Open source mail archiving software compared
Locked Away
By law, enterprises are required to retain email for a certain period of time. The archiving solutions discussed here, Piler, Benno MailArchiv, and MailArchiva, promise both legally compliant storage and added benefits for corporations.
Many countries provide a comprehensive system of legal regulations for governing the delivery and storage of email. For instance, some mail might contain commercial correspondence or tax-relevant information that forms an official legal record and must stay around for a predetermined time for auditing purposes.
The auditability requirement often dictates that the archived email be immutable and thus protected against access by staff – even the omnipotent administrator. The laws governing email pose several technical problems: Many messages are stashed away in local mailboxes of mail clients where they are stored in an unstructured way so that pertinent messages cannot easily be distinguished from other mail. Targeted searching thus involves a large amount of manual work. The requirements for digital auditing, and possibly also internal compliance policies, are thus not met. Additionally, the daily flood of spam that swamps mailboxes makes it very difficult to sort the digital chaff from genuine content and hugely bloats the data volumes.
More Than Compliance
State-of-the-art archiving solutions address these tasks and problems with a varying degree of internal overhead. They take care of automated, permanent email storage, make the content easy and quick to find through centralized search solutions, and ensure auditable storage of the data. Ideally, these solutions will integrate seamlessly with the enterprise network, collaborate nicely with all popular mail servers, offer web-based access, provide granular authorization, and be able to store any kind of data transparently on any popular kind of storage medium, or even on specialized archiving systems. Ideally, too, the operator will have a choice of infrastructure between on-premises or cloud storage.

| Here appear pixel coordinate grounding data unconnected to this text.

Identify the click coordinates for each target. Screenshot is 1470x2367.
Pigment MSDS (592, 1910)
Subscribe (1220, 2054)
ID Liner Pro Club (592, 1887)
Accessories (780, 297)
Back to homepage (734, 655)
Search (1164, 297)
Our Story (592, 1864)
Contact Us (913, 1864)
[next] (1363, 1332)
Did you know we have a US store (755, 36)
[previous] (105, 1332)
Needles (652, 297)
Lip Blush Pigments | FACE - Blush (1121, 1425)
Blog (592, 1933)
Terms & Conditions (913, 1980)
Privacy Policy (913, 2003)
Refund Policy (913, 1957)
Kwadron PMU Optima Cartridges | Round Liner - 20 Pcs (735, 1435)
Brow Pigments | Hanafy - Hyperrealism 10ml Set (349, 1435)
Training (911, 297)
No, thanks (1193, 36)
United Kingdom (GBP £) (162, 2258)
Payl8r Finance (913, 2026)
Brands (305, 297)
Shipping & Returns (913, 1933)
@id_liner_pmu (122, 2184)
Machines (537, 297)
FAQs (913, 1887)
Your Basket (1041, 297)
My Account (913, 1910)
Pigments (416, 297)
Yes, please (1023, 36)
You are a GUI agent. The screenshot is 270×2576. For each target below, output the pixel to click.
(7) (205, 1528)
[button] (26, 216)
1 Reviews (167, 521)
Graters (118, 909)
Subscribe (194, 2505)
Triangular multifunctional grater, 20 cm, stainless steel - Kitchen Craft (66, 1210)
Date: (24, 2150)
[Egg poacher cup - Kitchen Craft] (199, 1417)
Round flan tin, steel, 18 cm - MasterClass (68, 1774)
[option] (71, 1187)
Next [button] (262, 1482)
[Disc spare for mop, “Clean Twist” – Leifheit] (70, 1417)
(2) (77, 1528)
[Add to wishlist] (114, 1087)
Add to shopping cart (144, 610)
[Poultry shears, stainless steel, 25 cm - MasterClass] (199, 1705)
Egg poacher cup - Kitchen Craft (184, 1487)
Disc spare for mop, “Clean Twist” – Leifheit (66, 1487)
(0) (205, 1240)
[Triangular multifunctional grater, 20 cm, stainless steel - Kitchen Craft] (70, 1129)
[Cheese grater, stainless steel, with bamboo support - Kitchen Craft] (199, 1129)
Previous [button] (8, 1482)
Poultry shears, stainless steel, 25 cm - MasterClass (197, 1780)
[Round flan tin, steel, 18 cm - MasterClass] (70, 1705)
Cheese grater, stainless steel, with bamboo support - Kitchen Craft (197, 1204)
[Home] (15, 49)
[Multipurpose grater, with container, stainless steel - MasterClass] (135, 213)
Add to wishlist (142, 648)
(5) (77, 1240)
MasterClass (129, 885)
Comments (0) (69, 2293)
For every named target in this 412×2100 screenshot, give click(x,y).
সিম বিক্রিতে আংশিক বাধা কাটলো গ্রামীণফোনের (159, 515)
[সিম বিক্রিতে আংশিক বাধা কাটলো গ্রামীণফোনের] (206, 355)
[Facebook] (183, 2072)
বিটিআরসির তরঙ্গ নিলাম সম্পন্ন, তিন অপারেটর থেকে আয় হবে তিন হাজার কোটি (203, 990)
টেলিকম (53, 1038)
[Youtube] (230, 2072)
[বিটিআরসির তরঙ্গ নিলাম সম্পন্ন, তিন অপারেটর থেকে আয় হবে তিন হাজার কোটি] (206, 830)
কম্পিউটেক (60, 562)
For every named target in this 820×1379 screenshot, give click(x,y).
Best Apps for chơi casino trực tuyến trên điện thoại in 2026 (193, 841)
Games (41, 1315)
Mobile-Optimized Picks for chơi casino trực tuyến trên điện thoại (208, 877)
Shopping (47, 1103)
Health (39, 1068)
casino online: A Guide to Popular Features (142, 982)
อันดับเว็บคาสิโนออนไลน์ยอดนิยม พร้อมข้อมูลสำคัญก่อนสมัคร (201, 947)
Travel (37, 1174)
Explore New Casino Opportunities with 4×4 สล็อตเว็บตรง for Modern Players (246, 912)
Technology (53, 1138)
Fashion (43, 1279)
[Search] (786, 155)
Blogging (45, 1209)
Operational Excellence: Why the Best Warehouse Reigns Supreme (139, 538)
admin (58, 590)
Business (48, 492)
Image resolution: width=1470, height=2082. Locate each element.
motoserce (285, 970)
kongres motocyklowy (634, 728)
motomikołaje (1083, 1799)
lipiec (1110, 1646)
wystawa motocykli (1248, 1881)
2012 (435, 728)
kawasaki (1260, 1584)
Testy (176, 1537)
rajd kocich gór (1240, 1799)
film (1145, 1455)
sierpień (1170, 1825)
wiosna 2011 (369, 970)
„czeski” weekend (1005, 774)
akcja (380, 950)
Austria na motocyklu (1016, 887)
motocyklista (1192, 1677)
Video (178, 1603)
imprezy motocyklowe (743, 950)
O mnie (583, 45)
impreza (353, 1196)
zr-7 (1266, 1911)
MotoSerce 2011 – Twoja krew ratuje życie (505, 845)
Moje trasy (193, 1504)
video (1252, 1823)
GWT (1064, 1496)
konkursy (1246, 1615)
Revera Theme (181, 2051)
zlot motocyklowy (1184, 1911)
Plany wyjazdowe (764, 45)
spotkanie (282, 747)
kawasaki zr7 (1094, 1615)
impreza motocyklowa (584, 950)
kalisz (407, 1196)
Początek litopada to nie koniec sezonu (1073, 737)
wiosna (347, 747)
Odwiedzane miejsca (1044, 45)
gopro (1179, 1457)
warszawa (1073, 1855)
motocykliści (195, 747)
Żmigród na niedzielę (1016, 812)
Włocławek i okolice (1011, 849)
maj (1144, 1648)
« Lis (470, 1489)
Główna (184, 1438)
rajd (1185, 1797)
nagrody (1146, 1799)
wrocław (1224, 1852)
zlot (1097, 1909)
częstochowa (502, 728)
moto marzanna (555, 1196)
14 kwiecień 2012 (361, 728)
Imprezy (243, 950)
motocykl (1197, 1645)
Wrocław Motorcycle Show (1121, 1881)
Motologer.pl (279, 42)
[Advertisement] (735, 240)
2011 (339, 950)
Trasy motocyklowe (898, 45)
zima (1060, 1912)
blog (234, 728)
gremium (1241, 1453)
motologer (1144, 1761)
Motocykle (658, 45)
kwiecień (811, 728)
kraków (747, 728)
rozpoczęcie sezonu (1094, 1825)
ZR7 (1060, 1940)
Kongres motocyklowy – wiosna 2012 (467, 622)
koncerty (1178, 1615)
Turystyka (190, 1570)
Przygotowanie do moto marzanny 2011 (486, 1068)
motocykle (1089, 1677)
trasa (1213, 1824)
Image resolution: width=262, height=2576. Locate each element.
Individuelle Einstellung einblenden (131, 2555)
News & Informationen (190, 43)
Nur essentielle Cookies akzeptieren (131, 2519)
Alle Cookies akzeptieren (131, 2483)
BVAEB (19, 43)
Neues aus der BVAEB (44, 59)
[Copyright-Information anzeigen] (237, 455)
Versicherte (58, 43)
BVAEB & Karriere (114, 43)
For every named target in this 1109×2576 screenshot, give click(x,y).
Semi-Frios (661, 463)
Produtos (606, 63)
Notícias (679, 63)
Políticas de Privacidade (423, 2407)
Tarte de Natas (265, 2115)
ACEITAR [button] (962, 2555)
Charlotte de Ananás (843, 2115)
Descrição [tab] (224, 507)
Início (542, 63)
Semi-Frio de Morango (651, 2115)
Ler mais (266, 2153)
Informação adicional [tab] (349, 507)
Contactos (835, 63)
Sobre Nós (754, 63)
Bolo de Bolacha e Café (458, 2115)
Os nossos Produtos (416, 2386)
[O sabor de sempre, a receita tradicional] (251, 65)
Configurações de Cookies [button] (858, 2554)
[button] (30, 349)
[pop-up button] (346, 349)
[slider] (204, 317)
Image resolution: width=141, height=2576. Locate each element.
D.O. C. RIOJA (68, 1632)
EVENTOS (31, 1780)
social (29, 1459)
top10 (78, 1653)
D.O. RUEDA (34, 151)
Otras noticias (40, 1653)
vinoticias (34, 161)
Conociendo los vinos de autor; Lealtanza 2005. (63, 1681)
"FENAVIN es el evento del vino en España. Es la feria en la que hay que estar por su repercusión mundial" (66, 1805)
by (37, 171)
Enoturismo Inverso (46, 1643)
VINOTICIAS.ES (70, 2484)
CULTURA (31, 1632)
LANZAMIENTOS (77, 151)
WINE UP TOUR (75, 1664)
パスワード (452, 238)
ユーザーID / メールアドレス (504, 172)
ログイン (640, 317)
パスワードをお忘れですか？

A positive side effect of such a solution is the reduced storage space requirement, because mail can be compressed and deduplicated. Additionally, it will be beneficial for business continuity, because mail remains in the archive even if mail servers fail or mail data is lost. Full-text searching against mail content and in mail attachments also makes it possible to find mail content years after archiving a message. See the "Legal Framework Example" box for more information.
Powerful Open Source Applications
In this article, I examine three standalone mail archiving products from the open source camp: Piler, Benno, and MailArchiva; Table 1 compares the features of these archiving tools.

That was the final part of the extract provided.